J’ai lu ces Trois contes pour avoir un premier contact avec ce monument de la littérature française qu’est Flaubert, et je dois bien dire que, si je n’ai pas non plus été subjugué, ma curiosité a tout de même été bel et bien piquée. Ce court ouvrage vaut vraiment le détour.
Le premier de ces Trois contes est assez simple, certes, mais il est tout de même assez touchant. Il dépeint la vie de Félicité, une domestique de province. Le récit qui se déploie est alors celui d’une vie ingrate ; en raison des diverses difficultés propres à la condition de domestique, d'abord, mais aussi ( et surtout ) en raison des aléas de la vie en général. En tout cas, en dépit de sa simplicité, ce conte n’en conserve pas moins certaines fulgurances littéraires ci et là. Mais surtout, il fonctionne grâce au portrait attendrissant et pathétique de Félicité, qui est d’une grande justesse. Ce conte, s’il n’est donc pas forcément très marquant selon moi, demeure de très bonne facture.
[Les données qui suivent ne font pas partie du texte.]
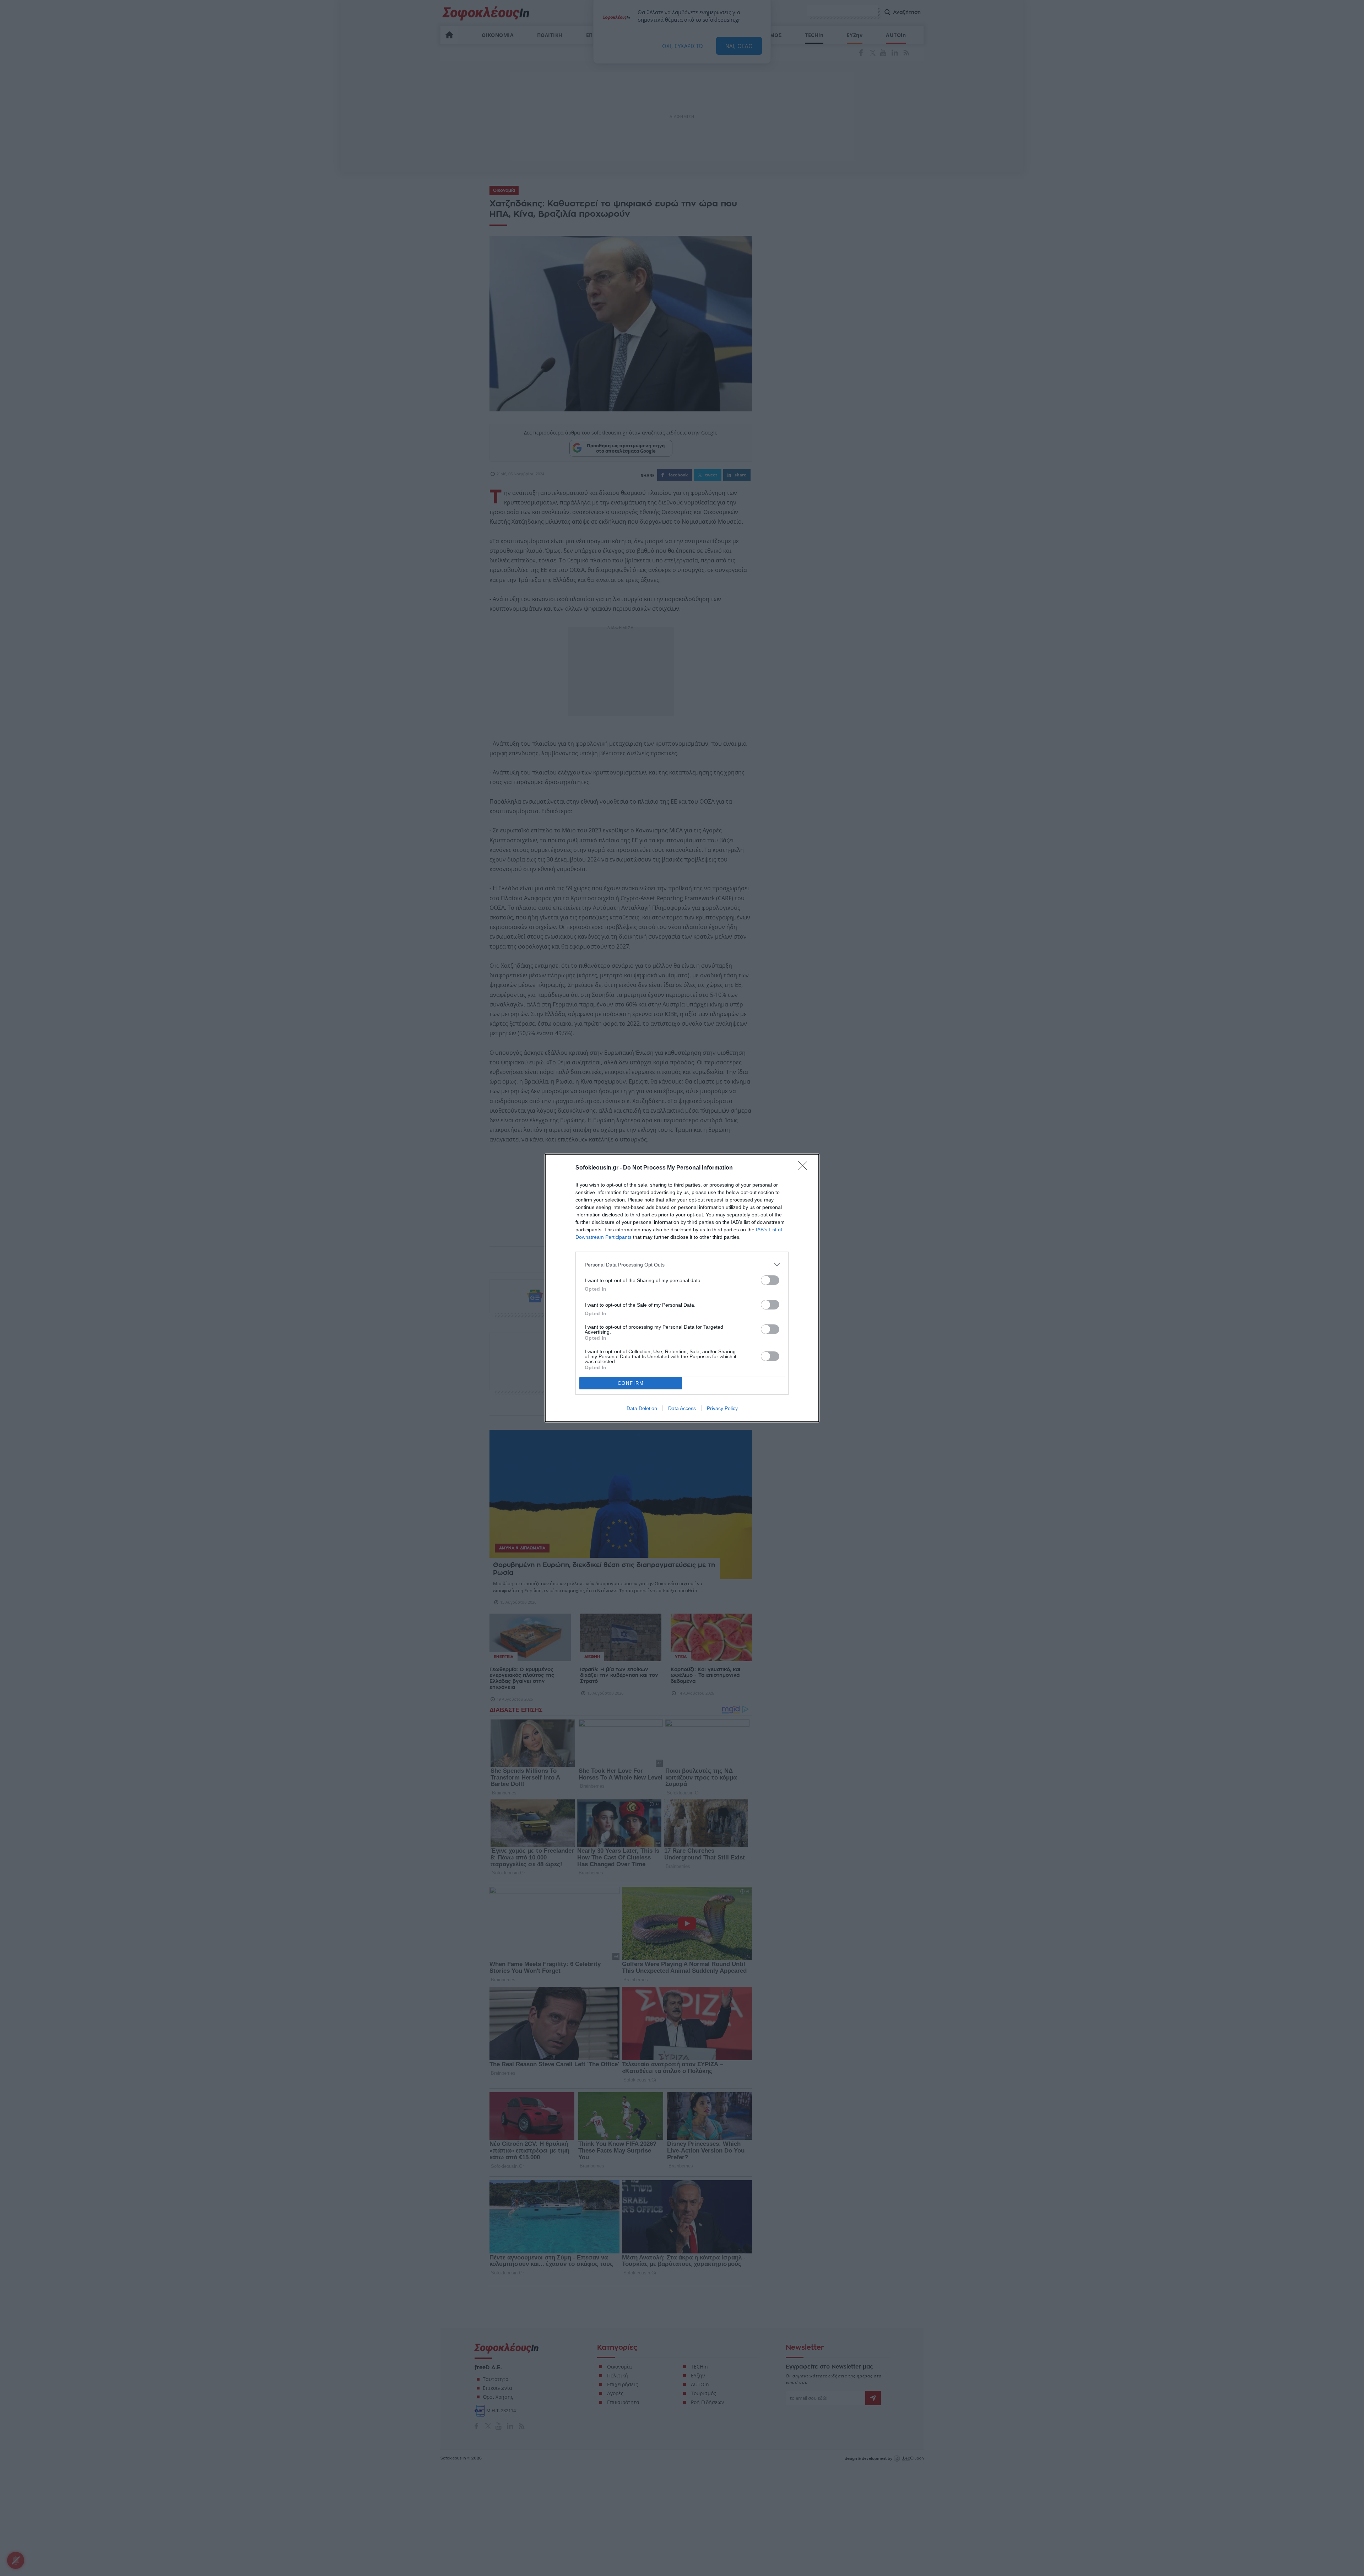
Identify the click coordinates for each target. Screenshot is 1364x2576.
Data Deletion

Le deuxième récit est probablement le plus frappant et le plus puissant. Situé dans une époque médiévale au parfum de légende, ce deuxième conte est parcouru par un souffle épique et mystique qui le traverse dès les premières pages. Riche en images saisissantes, cette histoire apparaît comme un périple aventureux et mystérieux frappé du sceau de la fatalité et dans lequel, au milieu des batailles et des récits épiques, se joue l’itinéraire mystique d’un homme torturé qui passera de la grandeur à la misère avant d’accéder au Salut. Flaubert fait avec ce conte une merveilleuse synthèse d’éléments répartis dans les deux autres contes. Le premier insiste plus sur la dimension réaliste du récit, même si, toutefois, dans plusieurs passages, il y a quelques pointes religieuses et spirituelles ( notamment avec ce fameux perroquet qui apparaît comme le Saint-Esprit ) ; le troisième, en tant que récit biblique, apparaît en revanche comme une histoire légendaire absolue, de par son décor, de par ses personnages et, surtout, de par son sujet ; mais ce deuxième conte allie ces différents éléments de façon équilibrée dans un seul et même ensemble tout à fait grandiose.
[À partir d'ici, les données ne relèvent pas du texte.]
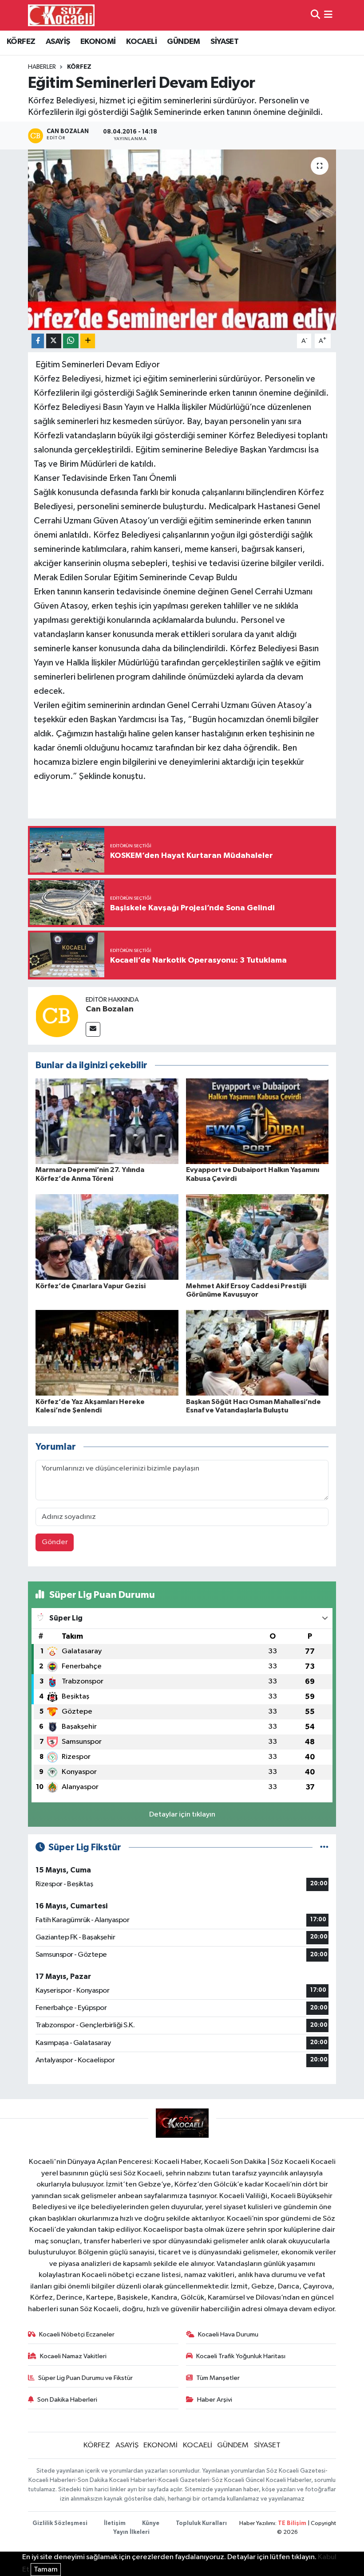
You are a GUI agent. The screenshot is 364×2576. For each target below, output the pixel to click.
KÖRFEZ (21, 42)
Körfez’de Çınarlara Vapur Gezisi (91, 1286)
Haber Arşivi (214, 2399)
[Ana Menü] (328, 15)
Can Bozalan (110, 1009)
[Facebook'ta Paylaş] (38, 341)
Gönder (55, 1542)
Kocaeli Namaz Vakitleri (73, 2356)
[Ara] (315, 15)
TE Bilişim (292, 2523)
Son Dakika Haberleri (67, 2399)
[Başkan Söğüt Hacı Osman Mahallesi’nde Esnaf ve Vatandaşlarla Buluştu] (257, 1353)
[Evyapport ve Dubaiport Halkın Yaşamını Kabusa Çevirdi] (257, 1121)
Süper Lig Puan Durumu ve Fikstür (85, 2378)
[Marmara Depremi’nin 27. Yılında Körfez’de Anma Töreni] (107, 1121)
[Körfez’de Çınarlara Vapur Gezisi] (107, 1237)
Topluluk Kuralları (201, 2523)
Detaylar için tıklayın (182, 1814)
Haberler (42, 67)
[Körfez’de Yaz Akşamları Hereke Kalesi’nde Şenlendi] (107, 1353)
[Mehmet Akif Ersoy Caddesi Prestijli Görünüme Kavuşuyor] (257, 1237)
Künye (150, 2523)
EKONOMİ (98, 42)
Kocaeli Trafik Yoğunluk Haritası (240, 2356)
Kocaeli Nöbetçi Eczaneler (77, 2334)
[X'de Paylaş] (53, 341)
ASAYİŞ (58, 42)
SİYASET (224, 42)
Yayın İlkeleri (131, 2532)
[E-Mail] (93, 1029)
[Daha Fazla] (87, 341)
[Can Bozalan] (57, 1015)
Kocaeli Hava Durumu (228, 2334)
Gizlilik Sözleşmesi (59, 2523)
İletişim (115, 2523)
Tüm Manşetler (218, 2378)
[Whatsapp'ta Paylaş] (71, 341)
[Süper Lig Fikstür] (324, 1847)
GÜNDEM (183, 42)
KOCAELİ (141, 42)
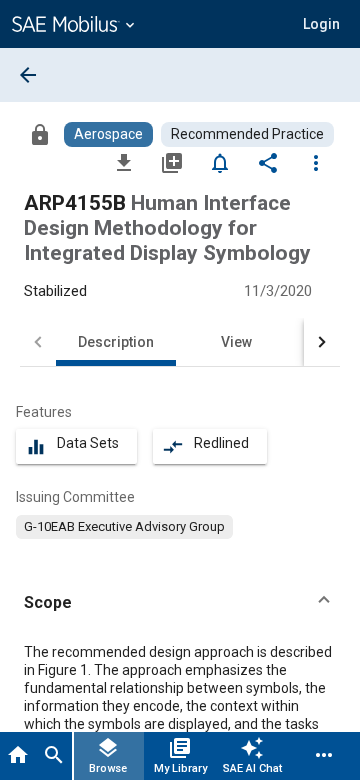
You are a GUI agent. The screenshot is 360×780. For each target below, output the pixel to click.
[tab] (18, 756)
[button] (180, 603)
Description (116, 342)
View (236, 342)
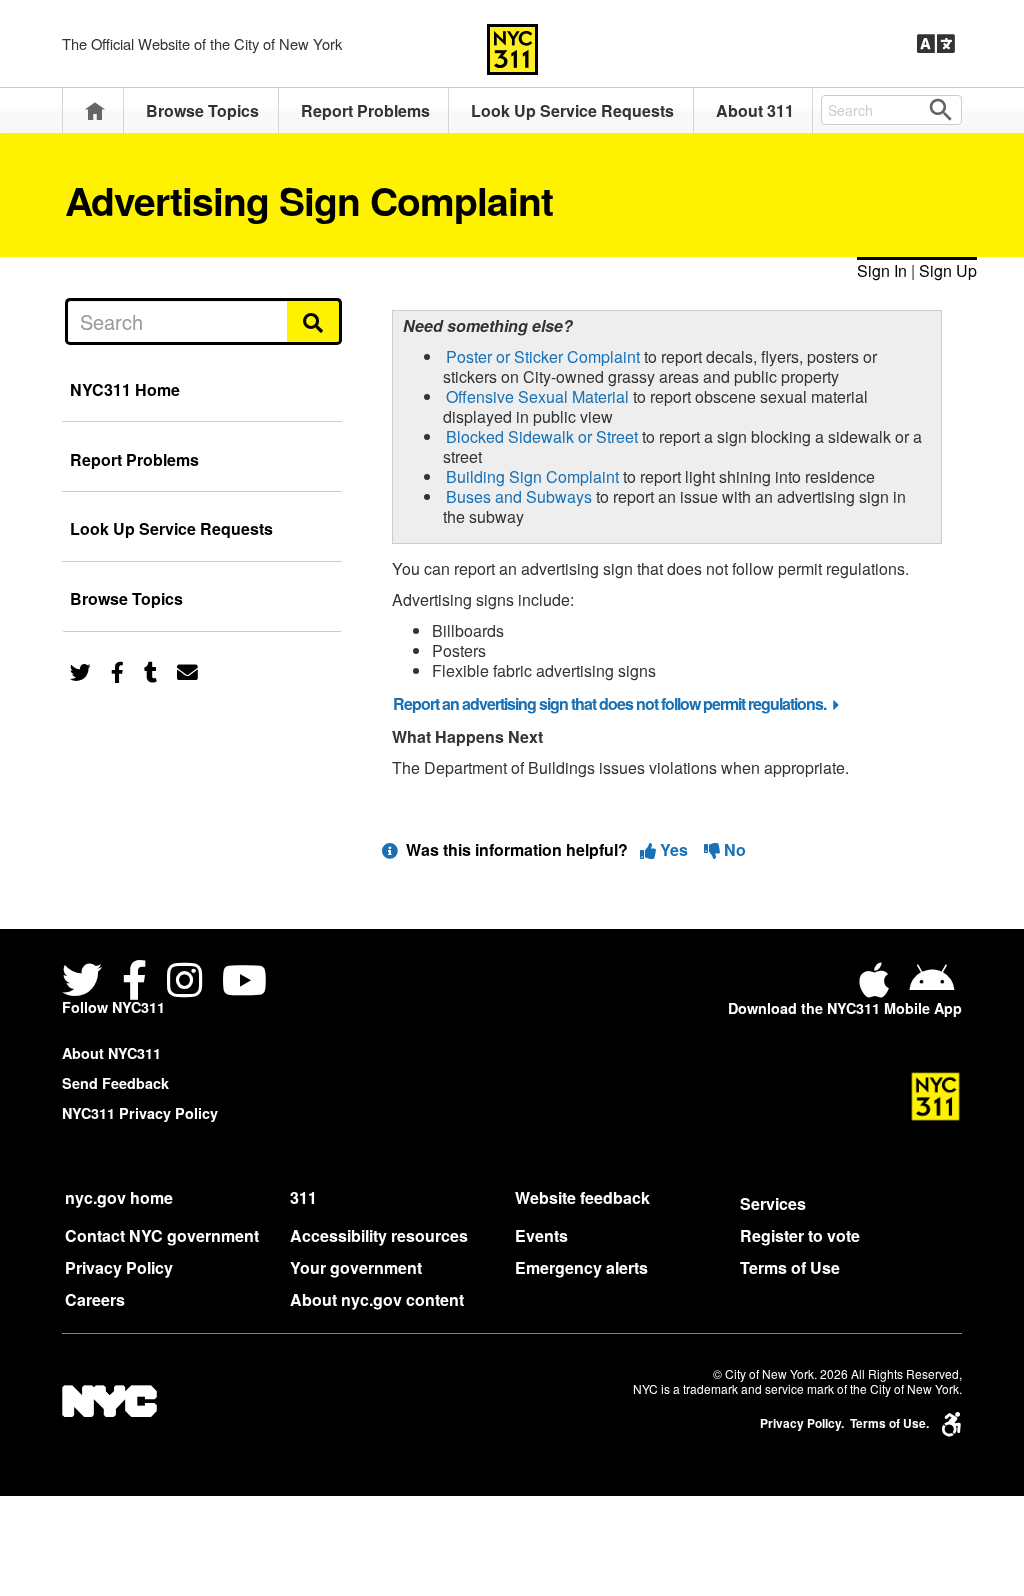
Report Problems (365, 110)
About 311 (755, 110)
Le troisième conte est peut-être celui qui a le plus résonné en moi. Il est vrai qu'il est quelque peu confus de par le nombre de ses personnages et légèrement inégal quant à son rythme. Mais le récit qui s’y déploie est envoûtant, languissant et mélancolique ( ce qui est surtout dû au personnage d’Antipas, roi très humain et qui semble ici dépassé par les événements plus que cruel ). Mais, ce qui est vraiment réussi dans ce troisième et dernier conte, c’est son atmosphère, son ambiance ; et cela vient du contexte du conte. Il s’agit, en effet, du récit Évangélique d’Hérode, de Jean-Baptiste et de la danse de Salomé. C’est cet univers légendaire, ancien, lointain, si mystérieux, que Flaubert parvient à retranscrire et à décrire pour nous y immerger. Flaubert donne vie, avec un style réaliste qui accentue la tangibilité de l’action et des personnages, à cet environnement et à ces personnages qui sont tellement ancrés dans notre imaginaire collectif et dans notre patrimoine culturel. On a vraiment l’impression de se transporter dans ces histoires fondatrices des Écritures et de les voir se dérouler devant nous. Aussi, ce conte apparaît comme l’occasion pour Flaubert de satisfaire ses fantasmes orientalistes ( et, du même coup, les nôtres ). A cet égard, les descriptions sont toutes plus somptueuses les unes que les autres ; elles sollicitent notre imaginaire et stimulent nos sens. Parures féminines, sensualité, faste, palais, banquets… tout ce qui fait le charme de ce monde antique qui suscite tant notre curiosité est ici convoqué avec inspiration et finesse pour élaborer des images fortes et évocatrices. J’ai pris goût, du début à la fin, à me laisser transporter dans cette Palestine de l’Empire Romaine, sablonneuse et illuminée par un soleil de plomb.
Un bel ouvrage donc, qui vaut le détour.